Liver-related symptoms may present as hypertransaminasemia caused by the disease or as a result of the treatment (sulfasalazine, steroids, azathioprine, and parenteral nutrition). Other serious complications include autoimmune hepatitis and primary sclerosing cholangitis. Liver-related symptoms are observed in about 50% of patients with ulcerative colitis. Primary sclerosing cholangitis (PSC). A total of 90% of patients with primary sclerosing cholangitis have ulcerative colitis. Primary sclerosing cholangitis (PSC) is a chronic cholestatic liver disease of complex aetiology that leads to damage to intra- and extrahepatic bile ducts. The following factors play a part in the etiopathogenesis—genetic (HLAA1, B8, DR3), autoimmune, infectious, and environmental (the impact of diet and the gastrointestinal microbiome).
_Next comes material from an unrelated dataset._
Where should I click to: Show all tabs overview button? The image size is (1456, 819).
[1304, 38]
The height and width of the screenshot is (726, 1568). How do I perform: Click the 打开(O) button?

The disease is characterised by the narrowing of the bile ducts that impairs the flow of the bile and leads to cholestasis. Consequently, it may result in portal hypertension, cirrhosis/liver failure, maldigestion, and malabsorption of fat and vitamins. Europe and North America report the highest incidence rate, at 4.1–16/100,000 of inhabitants. The highest incidence rate is among 20–40-year-olds. The incidence rate of PSC in the paediatric population is reported at 0.2/100,000/year, with a higher rate among the adult population, at 0.5–1/100,000/year.

The clinical manifestation is not characteristic. In 40–60%, there are no clinical symptoms, and the observed abnormal parameters of cholestasis and damage to the liver suggest primary sclerosing cholangitis.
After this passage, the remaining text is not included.